If you are unlucky enough to get the flu, here's what you can to do take care of yourself and keep from spreading the virus to those around you. Even if you are vaccinated, you can still get the flu, especially if you are older or have a chronic illness or the current flu vaccine is not as effectively matched to this year's virus.

Recognize the symptoms. The flu often seems like a cold. How do you tell the difference? Generally, colds are milder and you have a runny or stuffy nose. Colds don't often lead to complications. Flu symptoms are usually more severe and can include fever, body aches, extreme fatigue, and dry cough. The flu can lead to complications such as infections and pneumonia and even hospitalization.

See La Jolla doctors if you are at high risk. To avoid flu complications, especially if you are at high risk, ask your doctor about antiviral drugs, the sooner the better. Antiviral drugs can shorten the length and severity of the flu. Those at high risk include young children, pregnant women, those with chronic health conditions like asthma, diabetes or heart and lung disease and those 65 and older. Stay home. To keep from spreading the virus, stay at home and away from others as much as possible.

With the flu, you can be contagious for up to five to seven days after becoming ill. Children can be contagious even longer, up to two weeks. The Center for Disease Control recommends staying home for at least 24 hours after your fever goes away.

Take care of yourself. Rest and drink a lot of water and other clear liquids such as broth and sports drinks. Avoid alcohol and caffeinated drinks. If you are feeling weak, drink from a straw or suck on ice chips or frozen popsicles.

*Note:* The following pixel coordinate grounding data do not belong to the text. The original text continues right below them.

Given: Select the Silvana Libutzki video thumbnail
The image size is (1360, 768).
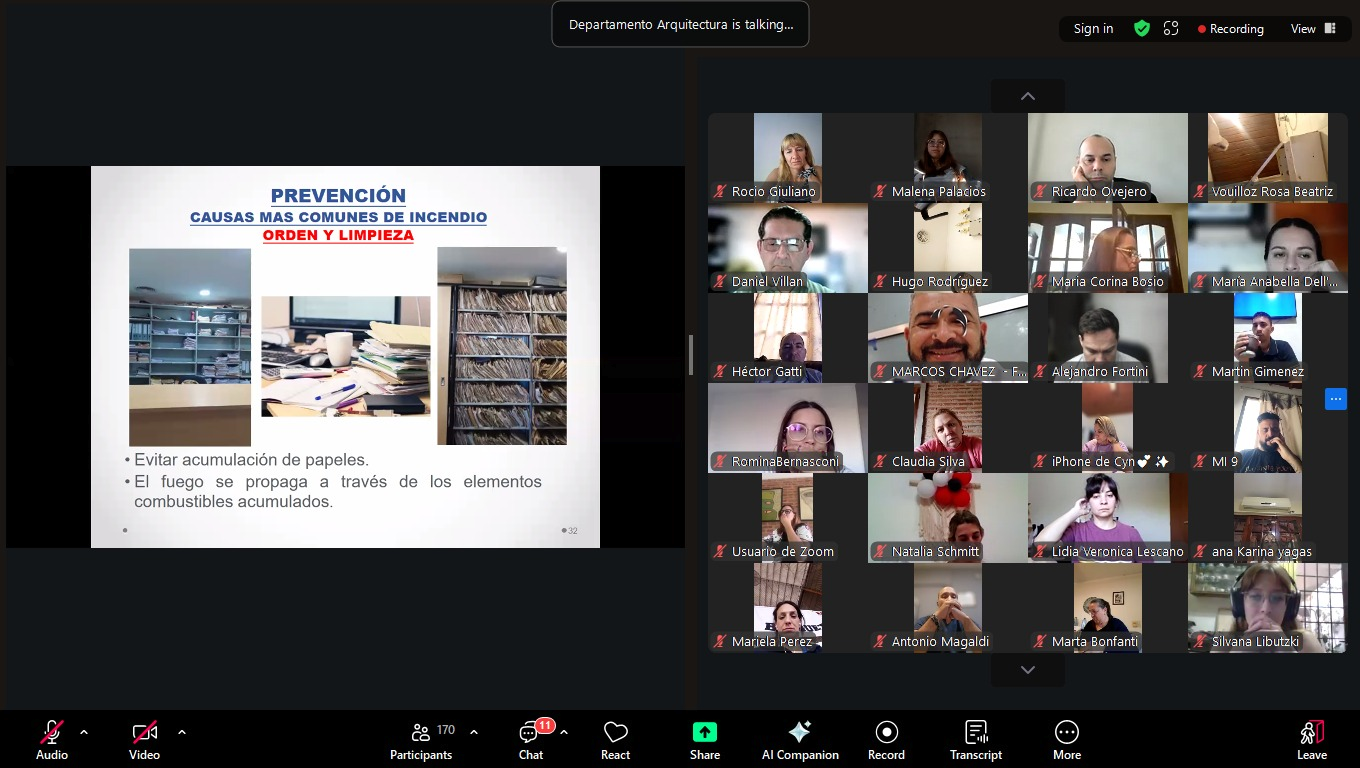Looking at the screenshot, I should (1267, 607).
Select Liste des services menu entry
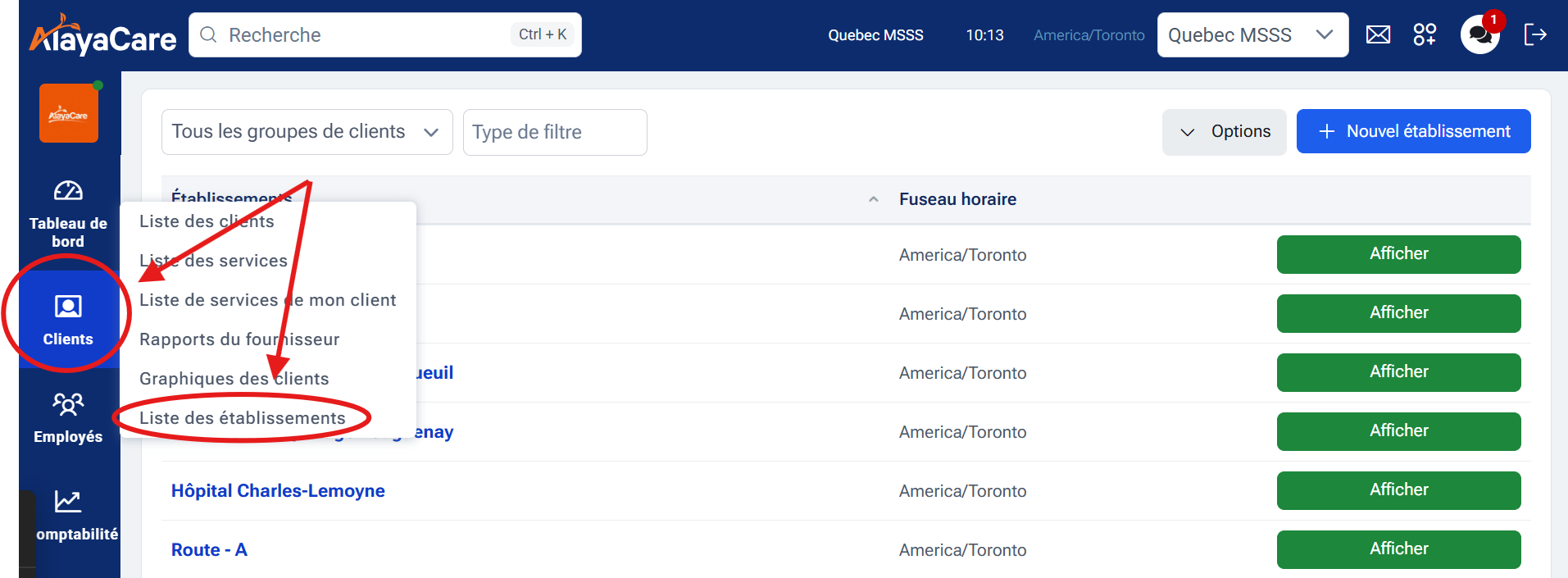Image resolution: width=1568 pixels, height=578 pixels. (x=213, y=261)
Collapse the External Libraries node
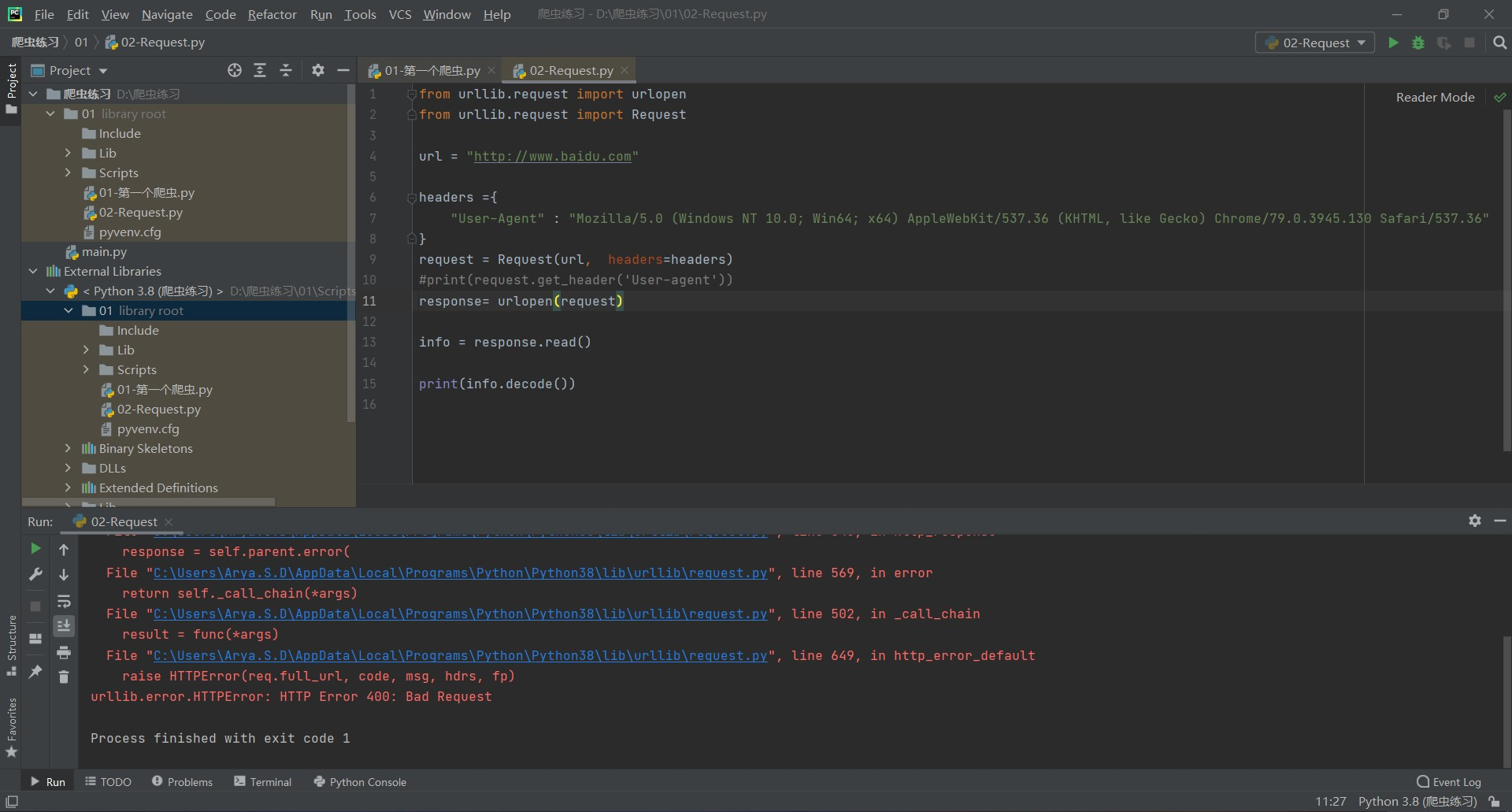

If necessary, treat your fever and cough with over-the-counter medicines or cough drops. A humidifier can also help dry cough by adding moisture to the air. A cool, damp washcloth on the forehead can also relieve a fever. See a doctor if your symptoms worsen, for example, you can't breathe or keep fluids down.

Disinfect surfaces. If you frequently touch shared surfaces and objects in your home, such as bathroom and kitchen countertops, computers, phones, desks, pens and doorknobs, have someone disinfect these for you. Consider using just one bathroom separately from other family members while you are ill, if you have more than one.

Avoid sharing food and eating utensils. Don't share food, eating utensils or drinking glasses with other family members. Consider using paper cups. Use paper towels.

Cough into your elbow or a tissue. Don't cough or sneeze directly into the air if you are sharing space with other family members. By not coughing into the air or your hands, you can help prevent the spread of bacteria and viruses through touch.